Any amendments of the terms and conditions of the VND bonds must be disclosed by the issuer to the bondholders. VND bonds issued before the effective date of Decree 65 may be amended but the tenor of the bonds must not be amended.
Additional requirements on the contents of the bond offering plan
Decree 65 imposes additional requirements on the bond offering plan. It is however unclear whether these requirements would apply only to VND bonds or also foreign currency bonds. This may be subject to the discretionary interpretation of the State Securities Commission.

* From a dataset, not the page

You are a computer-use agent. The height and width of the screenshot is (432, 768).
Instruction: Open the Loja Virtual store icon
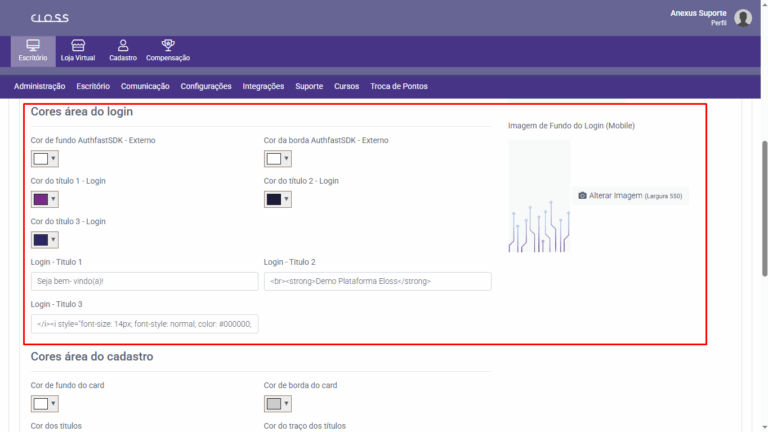coord(78,46)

The followings are notable additional contents required to be disclosed in the bond offering plan:
Relevant existing section in the Bond Offering Plan
Additional information / additional section required in Decree 65
Information on the issuer
Information on the bank account for receipt of the bond proceeds
Terms and conditions of the bond
For secured bonds, information must be provided regarding each type of secured assets, their value as determined by a professional valuation entity, legal conditions of the secured assets, registration of the security and ranking of the bondholders
· Information on after-tax reserves, retained profits, differences for re-evaluation of assets and foreign exchange differences
· Total indebtedness including bank debts, bond debts and other payables, with breakdown of each debt
· Short-term liabilities ratio, current liabilities ratio
· Prudential ratios pursuant to the regulations governing financial matters of the subject business sector where applicable
Report on the status of issue and use of capital with respect to outstanding bonds including: total offer size, interest and principal that have been repaid, outstanding balance, status of use of the bond proceeds and repayment plan, and any bond violation penalty decisions issued by relevant state authorities for the 3 years preceding the bond placement
Assessment of the financial capability and the ability to repay the bonds offered in the subject offering plan and other due debts
Other notable changes
Decree 65 also introduce the following important changes with respect to VND bonds:
- it increases the par value from VND100,000 to VND100,000,000 or multiples of VND100,000,000; and
- it reduces the bond distribution period from 90 days to 30 days from the disclosure date, and the aggregate bond offering period for a multiple tranche offering from 12 months to 6 months.